“There Will Be Large Number of MF Foreclosures by Mid-Year”
- Feb 24, 2010
Stuart M. Saft is the new Chair of the Global Real Estate Practice at Dewey & LeBoeuf. In this capacity, he will oversee on the firm’s national and international efforts to address the changing needs of real estate clients. Saft’s first initiatives include the launch of two new real estate practice specialties: Strategic Utilization of Real Estate (SURE) clients; and the Disaster Assistance and Recovery Team (DART) focusing on problem-solving for real estate owners dealing with disastrous events.
Saft is a lawyer in the development, permanent, mezzanine, leasehold, wraparound and construction financing, ground, master and operating leases, conversion to condominium and cooperative ownership, construction, restructuring and sale of residential and commercial property throughout the US. He has also developed experience in privatizing subsidized housing projects and the development and operation of multi-use property. He talks to MHN about the impending foreclosure crisis in the multifamily sector and how the government can help in avoiding it.
MHN: Can you elaborate on SURE and DART?
Saft: Disasters happen everywhere and anywhere. A person commits suicide by jumping out of his apartment building; somebody shoots innocent people in a mall etc. In my experience, when disasters like these occur, no one knows who to call. I realized that there has to be someone who can pull all the divergent specialties together and deal with these situations. I thought we could be playing this role with DART. Owners and localities don’t have to deal with something like this all the time so they are not always resourceful in dealing with disasters. We send in a group immediately and decide who needs to be there to deal with the situation. Somebody with specific knowledge can deal with these problems.
SURE helps large companies in managing their real estate. They are focused on their core business but might need help utilizing their real estate.
In the multifamily sector, if the market is soft you need somebody to come in and redefine how the property is utilized; whether or not amenities can be added to increase value; whether it makes sense to build additional buildings or turn a part of the building into a day care center to lure working families; put in a health club etc. There are always these kind of decisions that have to be made. It does not matter whether its residential or commercial properties.
MHN: You deal with loan workouts in the multifamily sector?
Saft: I have been doing loan workouts almost exclusively in the multifamily sector, working on both sides with lenders and owners to figure out how to keep the properties from going into foreclosures or needing to do bankruptcy filing. Right now, I am trying to convince Washington D.C. (through articles and whatever other platform afforded to me) that foreclosures are not being handled the right way.
MHN: What do you mean the right way?
Saft: The unemployment rate right now is very high so obviously a lot of real estate is going to be in default because the entire economy is in default. It doesn’t make sense to put pressure on the lenders to change loan terms because in many cases they are servicers of debt. Congress needs to pass legislation so that they can’t be sued for changing the debt around.

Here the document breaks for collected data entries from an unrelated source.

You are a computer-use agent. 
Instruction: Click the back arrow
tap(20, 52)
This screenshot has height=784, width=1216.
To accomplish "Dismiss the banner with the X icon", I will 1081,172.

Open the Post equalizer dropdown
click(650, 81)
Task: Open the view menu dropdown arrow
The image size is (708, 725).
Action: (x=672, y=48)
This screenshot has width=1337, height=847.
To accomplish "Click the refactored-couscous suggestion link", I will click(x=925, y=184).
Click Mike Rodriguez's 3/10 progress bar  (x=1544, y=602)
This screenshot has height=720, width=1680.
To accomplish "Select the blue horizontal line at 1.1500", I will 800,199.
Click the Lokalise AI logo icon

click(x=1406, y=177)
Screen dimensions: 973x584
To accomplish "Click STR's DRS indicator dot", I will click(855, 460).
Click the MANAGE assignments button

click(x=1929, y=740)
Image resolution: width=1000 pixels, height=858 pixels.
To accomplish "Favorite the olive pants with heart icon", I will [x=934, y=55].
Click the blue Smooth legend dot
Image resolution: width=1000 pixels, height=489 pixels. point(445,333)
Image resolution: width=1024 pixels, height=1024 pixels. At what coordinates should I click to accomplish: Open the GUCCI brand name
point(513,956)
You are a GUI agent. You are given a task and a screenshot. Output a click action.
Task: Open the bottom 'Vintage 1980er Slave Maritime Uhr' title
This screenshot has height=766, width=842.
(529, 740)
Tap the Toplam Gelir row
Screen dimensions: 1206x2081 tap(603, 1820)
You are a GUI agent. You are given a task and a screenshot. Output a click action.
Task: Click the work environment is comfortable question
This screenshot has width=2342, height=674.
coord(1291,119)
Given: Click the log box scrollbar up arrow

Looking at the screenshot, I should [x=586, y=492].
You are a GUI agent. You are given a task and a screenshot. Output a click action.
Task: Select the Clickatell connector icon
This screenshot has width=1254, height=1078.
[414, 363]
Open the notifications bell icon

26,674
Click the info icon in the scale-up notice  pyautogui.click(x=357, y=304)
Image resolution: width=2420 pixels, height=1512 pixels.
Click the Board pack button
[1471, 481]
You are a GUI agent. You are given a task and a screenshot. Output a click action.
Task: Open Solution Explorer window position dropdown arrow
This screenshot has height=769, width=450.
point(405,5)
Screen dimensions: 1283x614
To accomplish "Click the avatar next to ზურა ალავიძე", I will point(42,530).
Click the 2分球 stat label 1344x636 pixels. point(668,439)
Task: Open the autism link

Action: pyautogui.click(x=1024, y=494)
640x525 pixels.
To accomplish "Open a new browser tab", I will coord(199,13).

MHN: Are there a lot of multi-housing foreclosed properties?
Saft: Not right now because lenders have been holding out on foreclosing because they don’t want to have to write the loans down on their books so they’ve really held back on multifamily properties. Lenders have been extending the loans and modifying them and avoiding foreclosure. However, my expectation is that by the middle of this year, there will be tremendous pressure on the part of the bank regulators to force the banks to write down these loans because loan amounts in many cases are now in excess of what the equity is worth. Unless something is done on a broad scale, there will be a very large number of multifamily properties going into foreclosure.
MHN: How will this impact the sector?
Saft: This is going to be very problematic for the sector. Properties are going to be run down, tenants are going to be immediately and adversely affected by this. People are going to start moving out of their homes and the situation is going to be deteriorating.
MHN: How can this be avoided?
Saft: If the necessary programs are put into place, this can be averted. But there is too much disharmony coming out of Washington, D.C. so I don’t see a solution taking shape.
MHN: What can the Government do?
Saft: While the recession lasts, regulations should change and not require banks to create loan loss reserves because there is a potential for the loan to go into default. Also, Congress could amend the internal revenue code to make real estate more attractive in the next few yrs by changing the passive loss restrictions, depreciation schedules and eliminating double taxation for foreigners investing in the U.S.
MHN: Will this mean financing for multifamily properties will be harder to achieve?
Saft: Yes. There is such a paucity of financing available anyway but the foreclosures will mean we will go into a second phase of the housing softening because suddenly financing is going to disappear again. Many of these loans are under water right now so they have to create loan loss reserves. But as a result, there will be less funds available with which to make loans.